Correct Answer is ["A","B","D"]
Explanation
Choice A rationale
Encouraging the client to increase fluid intake is correct. Increasing fluid intake helps to maintain hydration, which is essential for the body to function properly, especially when the client is experiencing fever and muscle aches. Hydration helps to thin mucus, making it easier to expel, and supports the immune system in fighting off infection.
Choice B rationale
Placing the client in a private room is correct. A private room helps to prevent the spread of infection to other patients and healthcare workers. This is particularly important when the client has symptoms such as fever, sore throat, and fatigue, which could indicate a contagious illness.
Choice C rationale
Placing the client on contact precautions is incorrect.

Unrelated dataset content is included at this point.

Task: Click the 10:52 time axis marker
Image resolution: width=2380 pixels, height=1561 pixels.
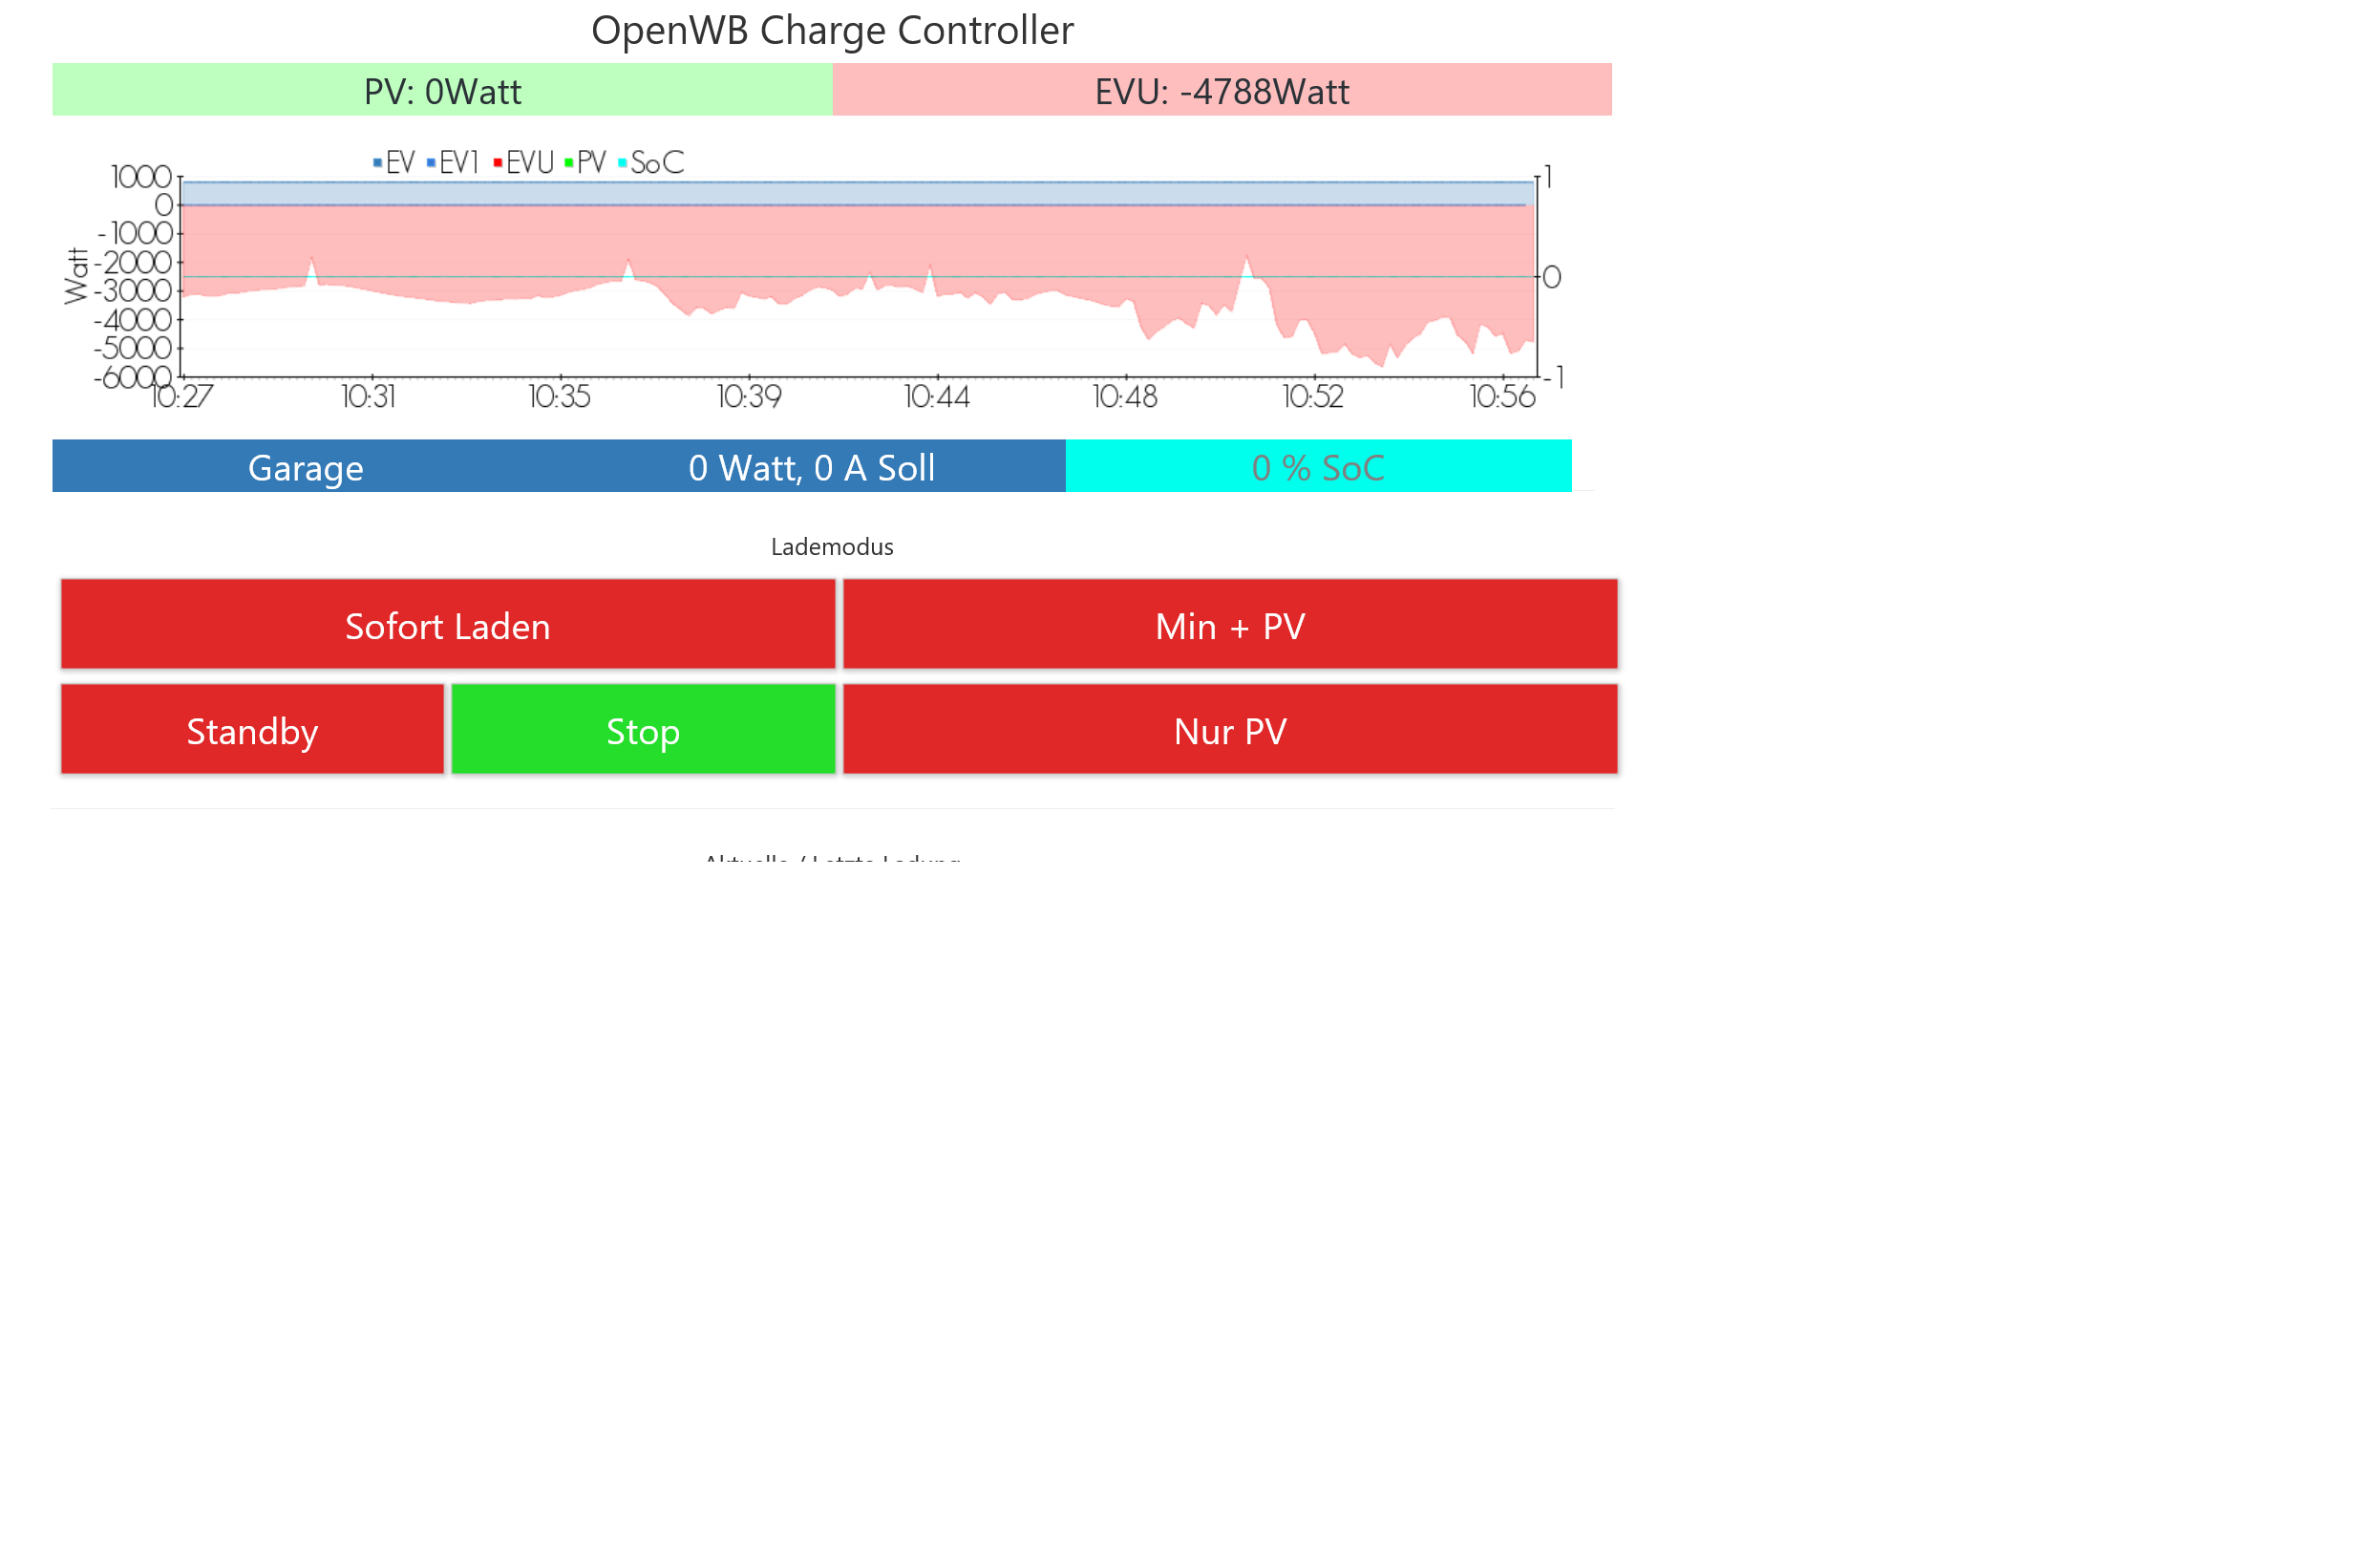Action: pos(1313,397)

Contact precautions are typically used for infections that are spread by direct contact with the patient or their environment, such as MRSA or C. difficile. The symptoms described (headache, muscle aches, fever, sore throat, and fatigue) do not necessarily indicate an infection that requires contact precautions.
Choice D rationale
Wearing a mask when caring for the client is correct. Wearing a mask helps to prevent the transmission of respiratory infections, which can be spread through droplets when the client coughs or sneezes. This is especially important when the client has symptoms such as a sore throat and fever, which could indicate a respiratory infection.